Emindim. Eğer biraz daha ağrımaya devam ederse beynim kendi kendini imha edecekti. Eve girdiğimizde sedyede yatan kız kadar beyaz olduğumu biliyordum. Vücudumdaki kan çekilmiş ve dehşetin kitlendiği beynimde toplanmıştı. Drew ‘i gördüğümden beri soğuk soğuk ter döküyordum. İçimde bir şey bundan hoşlanmamıştı. Sanki onun karşısında korkmayı kendine yasaklamıştı. Sanki onu tanıyordu. Korktuğum parçam tam olarak oydu. Ne biliyordu ve neden ben onları hatırlamıyordum? Elimi salonun duvarına yasladığımda birkaç adım ötedeki Lettie geri döndü. Ben ne oluyor bile diyemeden kollarını iki yanıma sardı. Buna hazırlıklı olmayan bedenim birden gerildi. Rahatlamak için kendimi zorladım ve boşta olan elimi kaldırıp sırtına koydum.“Gerçekten iyisin değil mi?” diye fısıldadı kulağıma. Sesindeki hüsran kalbime battı. Usulca yutkundum.
“Evet, gerçekten iyiyim. Bana inanmıyor musun yoksa?” dedim ve usulca geri çekildim.
Gülümsemeye çalışmışsam da bu bir zombinin gülmeye çalışmasına benzemişti. Elleri beni tutmayı bırakıp yüzümü tuttu.
“Sana ihtiyacım var tamam mı? Gidemezsin.” dedi ve kafasını iki yana salladı. “Seni o kadar çok beklediler ki.”

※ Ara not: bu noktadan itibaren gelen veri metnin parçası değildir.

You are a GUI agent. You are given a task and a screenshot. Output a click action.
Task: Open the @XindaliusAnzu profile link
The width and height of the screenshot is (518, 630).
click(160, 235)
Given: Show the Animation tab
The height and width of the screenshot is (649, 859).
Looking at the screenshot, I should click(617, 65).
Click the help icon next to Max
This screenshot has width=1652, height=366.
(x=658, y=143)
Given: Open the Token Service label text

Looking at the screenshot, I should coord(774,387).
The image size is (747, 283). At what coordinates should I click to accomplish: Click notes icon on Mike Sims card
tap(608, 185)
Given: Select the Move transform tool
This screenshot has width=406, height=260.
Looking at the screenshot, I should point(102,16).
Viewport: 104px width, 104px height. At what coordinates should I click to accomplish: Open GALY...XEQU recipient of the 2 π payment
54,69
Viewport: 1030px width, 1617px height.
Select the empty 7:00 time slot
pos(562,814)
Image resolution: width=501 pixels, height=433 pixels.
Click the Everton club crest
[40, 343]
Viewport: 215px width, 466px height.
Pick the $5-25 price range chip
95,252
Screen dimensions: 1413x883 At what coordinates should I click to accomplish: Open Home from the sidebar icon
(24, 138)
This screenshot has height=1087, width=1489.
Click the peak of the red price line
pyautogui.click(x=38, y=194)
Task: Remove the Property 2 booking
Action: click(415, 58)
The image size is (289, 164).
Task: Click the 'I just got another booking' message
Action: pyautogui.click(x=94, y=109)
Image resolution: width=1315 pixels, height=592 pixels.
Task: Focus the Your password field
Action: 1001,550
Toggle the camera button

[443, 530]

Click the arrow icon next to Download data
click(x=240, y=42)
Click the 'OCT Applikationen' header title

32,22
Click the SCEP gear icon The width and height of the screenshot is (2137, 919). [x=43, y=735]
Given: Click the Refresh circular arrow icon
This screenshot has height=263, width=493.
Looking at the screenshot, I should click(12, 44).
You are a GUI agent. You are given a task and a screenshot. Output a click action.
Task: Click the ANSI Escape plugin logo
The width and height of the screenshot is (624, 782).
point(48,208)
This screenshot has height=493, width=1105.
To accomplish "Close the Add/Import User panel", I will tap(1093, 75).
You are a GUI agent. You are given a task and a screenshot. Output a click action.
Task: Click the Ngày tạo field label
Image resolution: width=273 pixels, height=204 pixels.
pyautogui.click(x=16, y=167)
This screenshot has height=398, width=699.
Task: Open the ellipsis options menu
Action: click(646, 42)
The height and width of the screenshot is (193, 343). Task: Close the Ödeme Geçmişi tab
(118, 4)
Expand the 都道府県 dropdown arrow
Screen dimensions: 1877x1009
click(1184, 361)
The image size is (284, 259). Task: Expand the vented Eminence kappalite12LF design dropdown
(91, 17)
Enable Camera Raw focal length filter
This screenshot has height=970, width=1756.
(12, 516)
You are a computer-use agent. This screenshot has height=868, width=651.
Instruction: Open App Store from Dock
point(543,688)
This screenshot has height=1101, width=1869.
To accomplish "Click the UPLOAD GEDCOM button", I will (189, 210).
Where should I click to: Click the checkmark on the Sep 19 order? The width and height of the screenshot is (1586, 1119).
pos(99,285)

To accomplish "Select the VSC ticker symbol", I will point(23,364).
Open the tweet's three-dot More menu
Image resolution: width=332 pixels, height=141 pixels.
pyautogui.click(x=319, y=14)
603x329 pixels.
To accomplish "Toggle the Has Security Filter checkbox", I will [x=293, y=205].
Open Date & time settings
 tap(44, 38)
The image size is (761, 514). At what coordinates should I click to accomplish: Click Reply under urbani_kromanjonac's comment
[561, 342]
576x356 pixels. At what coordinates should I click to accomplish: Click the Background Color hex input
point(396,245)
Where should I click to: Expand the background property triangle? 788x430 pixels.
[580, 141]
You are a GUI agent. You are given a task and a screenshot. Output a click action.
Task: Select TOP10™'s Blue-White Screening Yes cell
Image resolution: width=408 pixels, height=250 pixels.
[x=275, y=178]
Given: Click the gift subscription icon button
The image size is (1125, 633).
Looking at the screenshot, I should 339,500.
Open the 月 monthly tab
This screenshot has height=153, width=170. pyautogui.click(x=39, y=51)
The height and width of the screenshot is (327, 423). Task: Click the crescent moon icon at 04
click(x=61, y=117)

Evet, işte benim kafamdaki sağlam tellerin kopmasına neden olacak bir kelime daha. Kim beni çok bekledi? Lettie benim hakkımda ne biliyordu? Biliyorsa neden bana söylemiyordu? Konuşmak ve aklımdaki soruları sormak için ağzımı açtığımda Lettie salondan hızlıca çıktı. Daha çok kaçmış gibiydi.
“Lettie…”
“Hastaneye geç kaldım daha sonra görüşürüz.” diyen Lettie ‘in merdivenlerden çıkma sesi kulaklarımı doldurdu.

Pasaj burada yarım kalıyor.